I wasn’t going to be labeled a loser, someone to be pitied. I wasn’t going to reinforce any stereotypes.  

The reason I say this is so the customers who buy from me and also the vendors know that I struggled for almost two years. I was out selling in the rain, snow, and with the chicken pox, but I never wavered from my overall purpose.  

Some people look down on people who sell newspapers, but I used it to develop human relations. I was timid when I first started selling; I almost quit because no one was buying, and they were passing me by.  

For some reason I started selling by the Borders Bookstore. It seemed always busy and it would be a good location because it was a place where people read books. I wasn’t interested in negativity. I was sleeping on a box behind a dumpster at the West End library.  
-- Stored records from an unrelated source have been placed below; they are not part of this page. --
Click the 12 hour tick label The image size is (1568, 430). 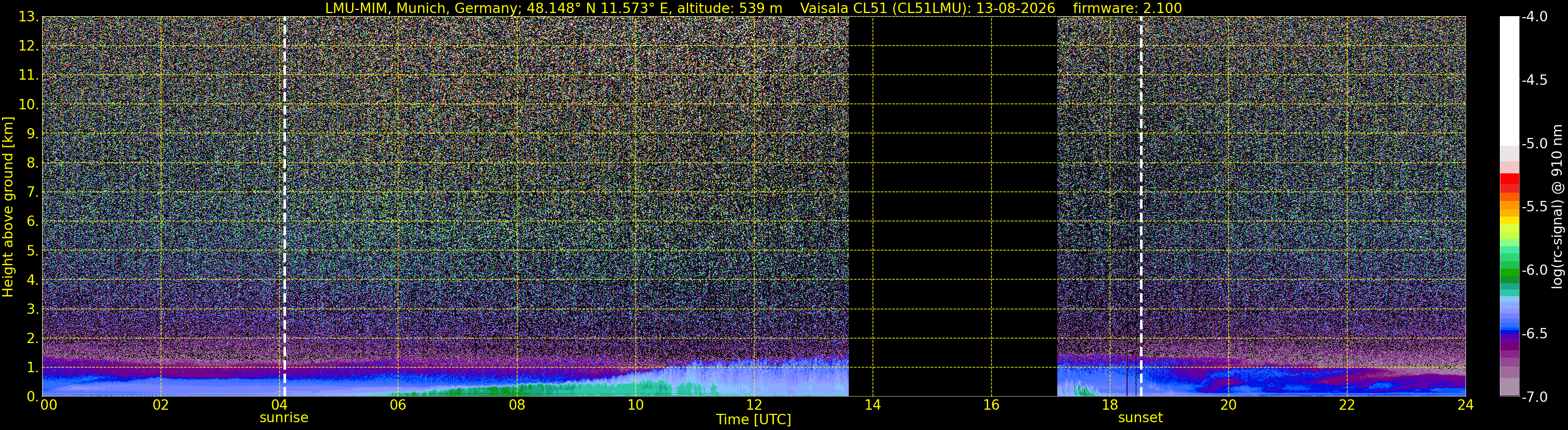[x=754, y=405]
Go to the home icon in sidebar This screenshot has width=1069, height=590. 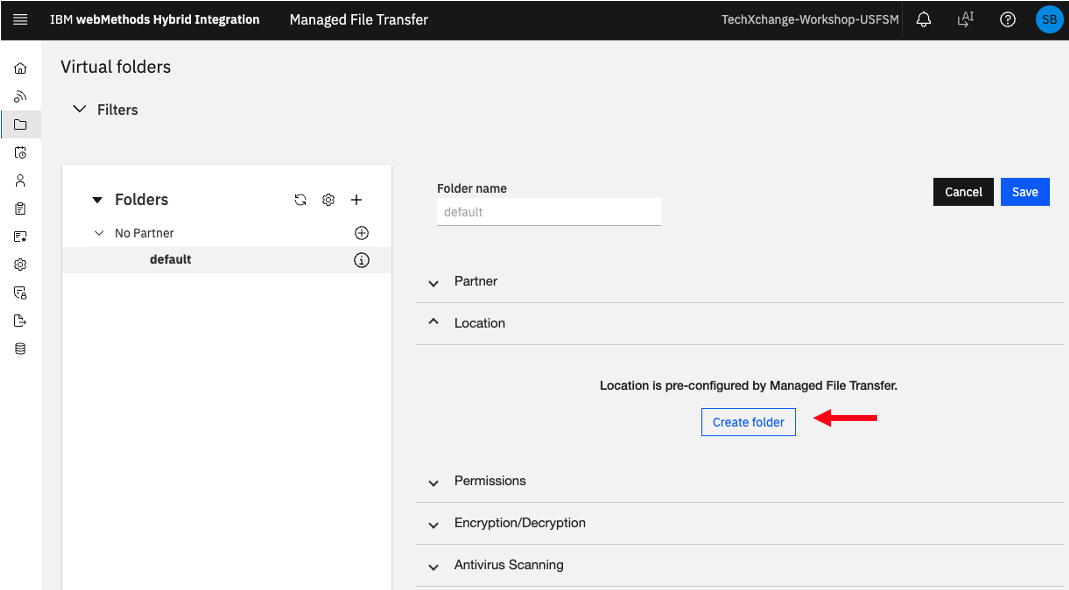coord(20,68)
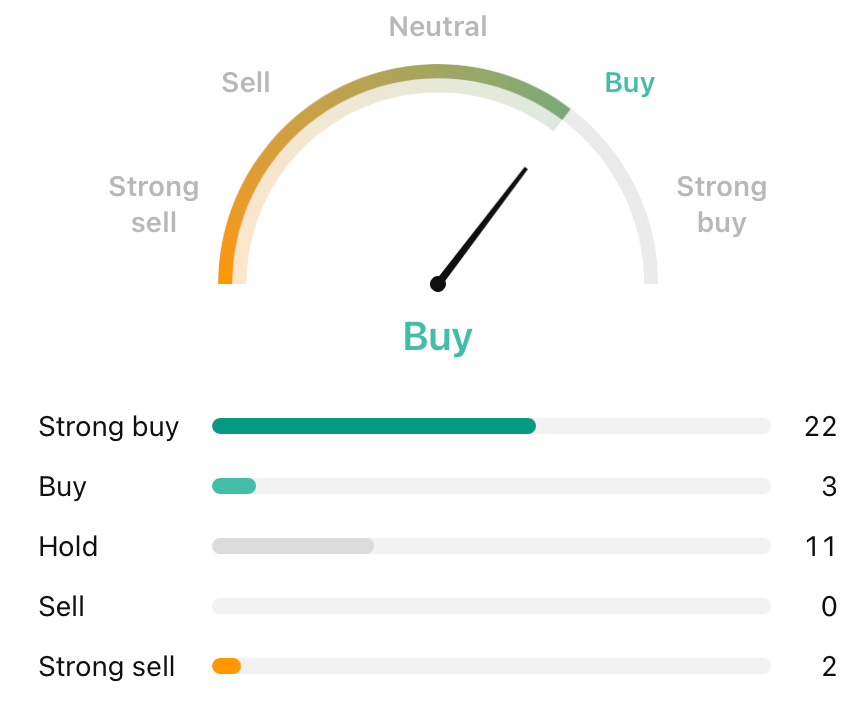Click the teal Buy progress bar
854x714 pixels.
coord(234,487)
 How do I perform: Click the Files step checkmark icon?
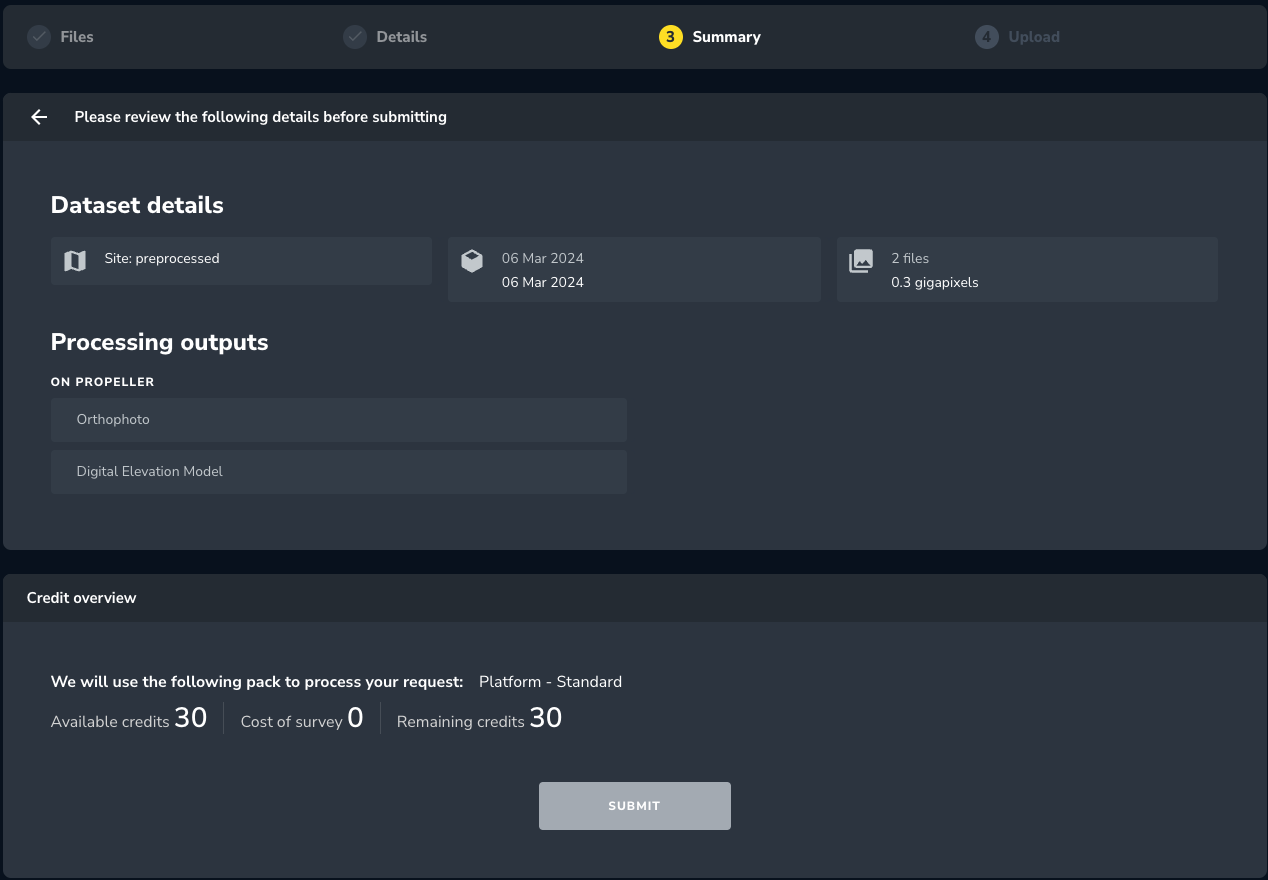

The fear of being laughed at makes cowards of us all. ~ Mignon McLaughlin  

I was never afraid to take risks. I had nothing to lose. I didn’t want to hop up and down hollering. I found a suit that fit me. I made a couple signs, I wasn’t intimidating or aggressive. I never got discouraged even when I wasn’t selling papers.  

I learned that like poker, you’ve got to play your rushes. I learned about patience, appearance and presence. There are some days when everyone’s happy and you have to keep going back to the office to buy more papers. I have had days when even the police and panhandlers bought papers.  

Then there are days when you have to grind out sells, when people curse at you.  

Regulars stop buying, panhandlers and drunks want to fight you. I once had a man in a wheelchair try to run me over, and another threw his prosthetic leg at me.  

I never get discouraged, because I realize where I am today is a hell of a lot better than where I was.  

I say thank you, Jesus, for rescuing me from sleeping in the park drunk, stinking, and with everyone passing me by like a leper.  

And I say thank you for the many blessings I have received.